> RECORDS SHOWN
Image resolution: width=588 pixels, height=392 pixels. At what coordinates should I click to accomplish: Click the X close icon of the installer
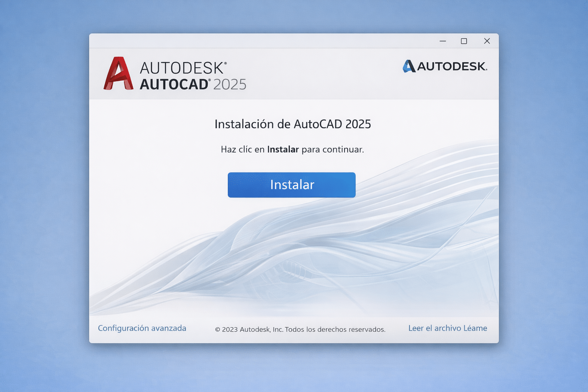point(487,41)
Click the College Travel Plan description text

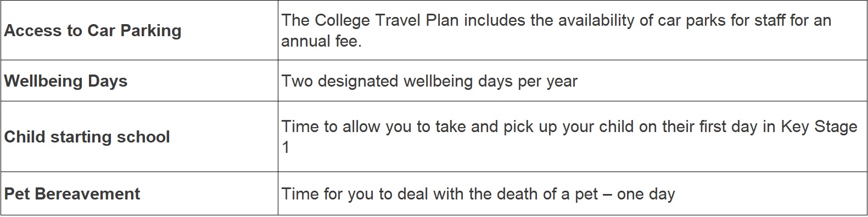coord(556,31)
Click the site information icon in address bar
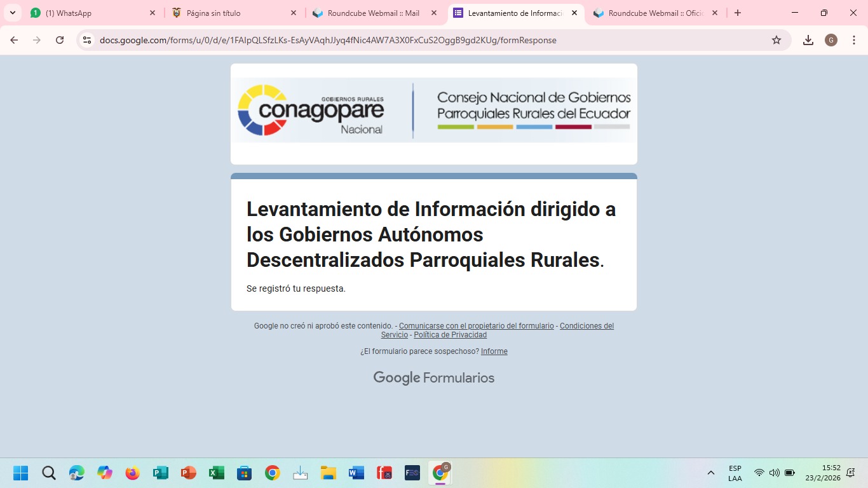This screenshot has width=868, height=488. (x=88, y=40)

...

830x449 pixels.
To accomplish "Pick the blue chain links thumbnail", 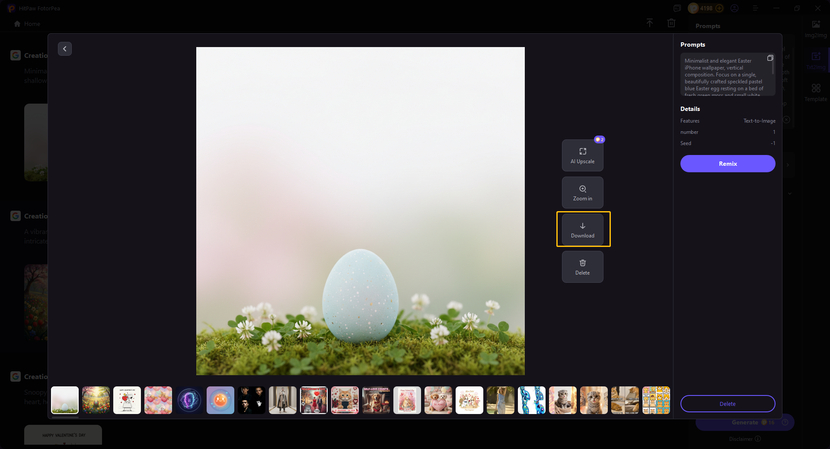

> PROBLEM REQUIREMENTS
In the listing above, find the line containing "830x449 pixels." and the line containing "the blue chain", then return both of them and every line between, exactly, without pictures.

> EXPECTED OUTPUT
830x449 pixels.
To accomplish "Pick the blue chain links thumbnail", 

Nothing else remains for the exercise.